I love Thai recipes and it is great to find you can cook them at home quite nicely and create that authentic (at least I think it is!) flavor.

Lemon grass is very fragrant and adds a soft but distinctive flavor to many recipes from Thailand.

Coconut milk is another traditional flavoring from this part of the world. It is common in Thai curries and in many other recipes from that region.

Coconut milk is quite luscious. It adds a wonderful distinctive flavor to anything it is added to. As we are finding out, coconut is extremely healthy for us too. As are most of the other ingredients in this fantastically flavored dish.

This recipe for Thai chicken is a pretty good diabetic recipe if you don’t eat a lot of rice with it. Load up on vegetable side dishes instead.

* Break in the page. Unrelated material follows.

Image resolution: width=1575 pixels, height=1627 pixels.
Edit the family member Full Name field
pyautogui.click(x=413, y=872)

If you really need this recipe to be gluten free please make sure your soy sauce and curry paste are gluten free. Not all are.

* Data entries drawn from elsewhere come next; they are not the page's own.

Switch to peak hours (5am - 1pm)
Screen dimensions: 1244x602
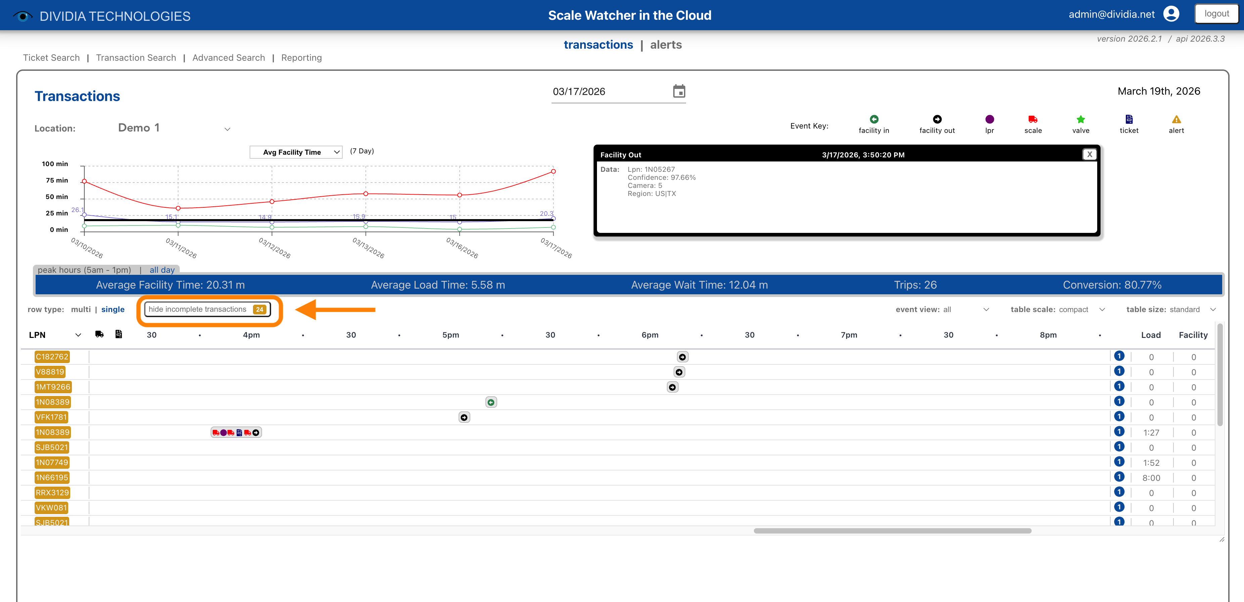click(x=84, y=270)
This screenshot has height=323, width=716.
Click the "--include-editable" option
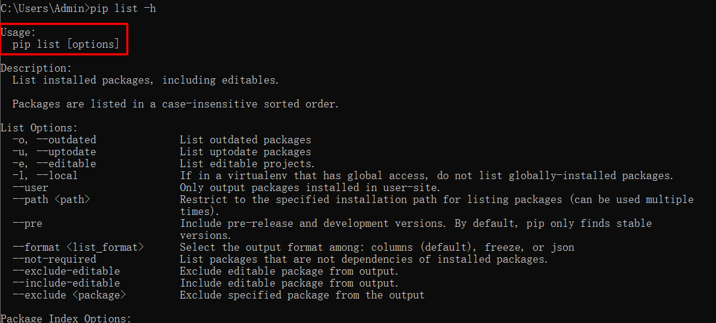coord(66,283)
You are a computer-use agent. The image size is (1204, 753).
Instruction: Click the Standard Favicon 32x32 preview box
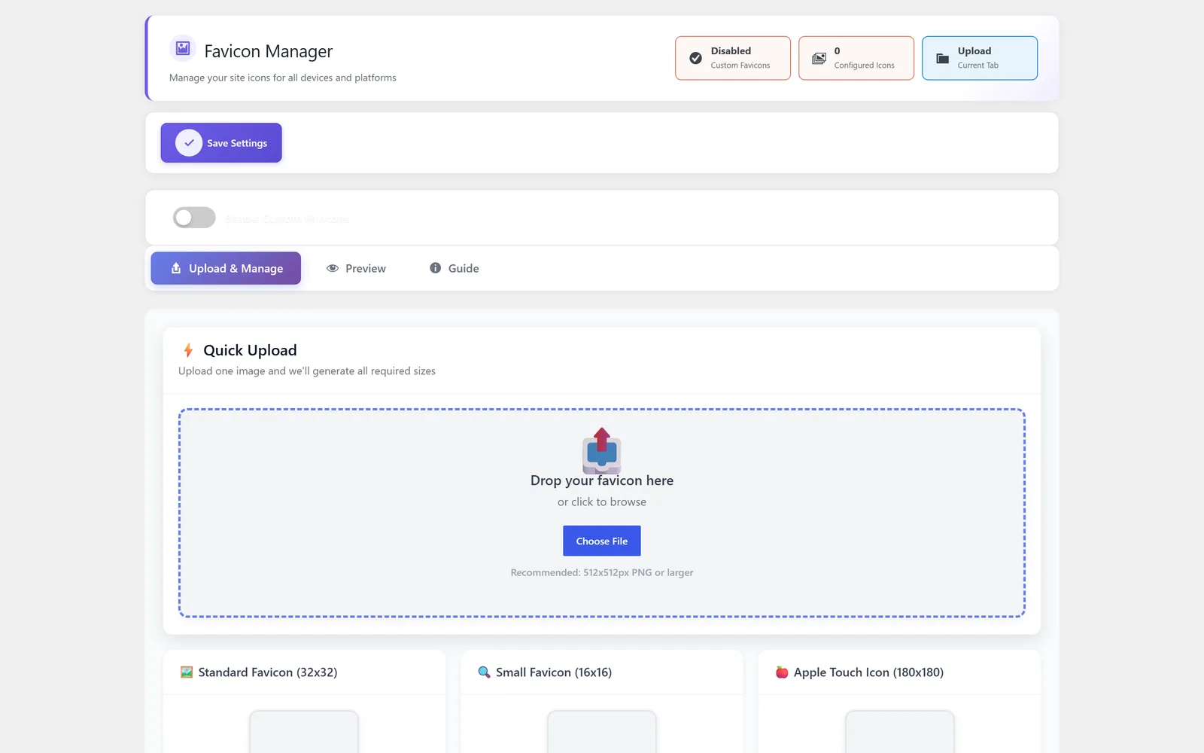click(304, 731)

I hope you like this recipe as much as I do. I think you are in for a real treat.

Thai chicken recipe

Thai Chicken Recipe

This is a delicious Thai chicken recipe, great served with fragrant jasmine rice for a taste of Thailand.
Prep Time 15 mins
Cook Time 35 mins
Total Time 50 mins
Course Main Course
Cuisine Asian, Thai
Servings 4 Servings
Calories 1222 kcal

Ingredients
  

  • 1/4 cup onions, diced
  • 1 tablespoon ginger, fresh, grated
  • 1/4 cup lemon grass, chopped
  • 3 tablespoons canola oil
  • 8 ounces eggplant, chopped into cubes
  • 28 ounces canned coconut milk, 2 - 14 ounce cans, shaken
  • 1/2 cup water
  • 2 tablespoons red thai curry paste
  • 1 tablespoon soy sauce
  • 10 ounces bamboo shoots, canned, sliced
  • 2 chicken breasts, skinless, boneless, cut into cubes
  • 4 carrots, peeled & cut into matchsticks
  • 6 ounces green beans, trimmed & sliced into sticks
  • 1 red pepper, sweet, sliced
  • 3 tablespoons cilantro, chopped
  • 1 - 1 1/2 cups Basmati rice, cooked

Instructions
 

  • Saute onion, ginger and lemon grass in a skillet using 2 tablespoons of oil for 5 minutes. Add eggplant and remaining oil. Saute until the eggplant is soft, approximately 15 minutes.
  • Add the coconut milk, water, thai curry paste to taste and the soy sauce. Add the bamboo shoots and chicken and bring it all to a boil. Turn down the heat and simmer for 10 minutes.
  • Add the carrots, beans, red pepper and the cilantro. Simmer until the vegetables are tender and the chicken is cooked through, which will be approximately 10 minutes.
  • Serve over the cooked rice.

Nutrition

Calories: 1222kcalCarbohydrates: 128gProtein: 41gFat: 63gSaturated Fat: 44gTrans Fat: 1gCholesterol: 72mgSodium: 477mgPotassium: 1681mgFiber: 13gSugar: 17gVitamin A: 12691IUVitamin C: 57mgCalcium: 139mgIron: 6mg
Tried this recipe?Let us know how it was!

Tips:

  • Lemon grass can be hard and tough, so chop it into fairly small pieces to use in this recipe.
  • You can use regular canned coconut milk instead of the light variety. Choose whichever you prefer.
  • Basmati rice is the traditional rice used in Thai cooking, but long grain white or brown rice will work well also. Choose your favorite.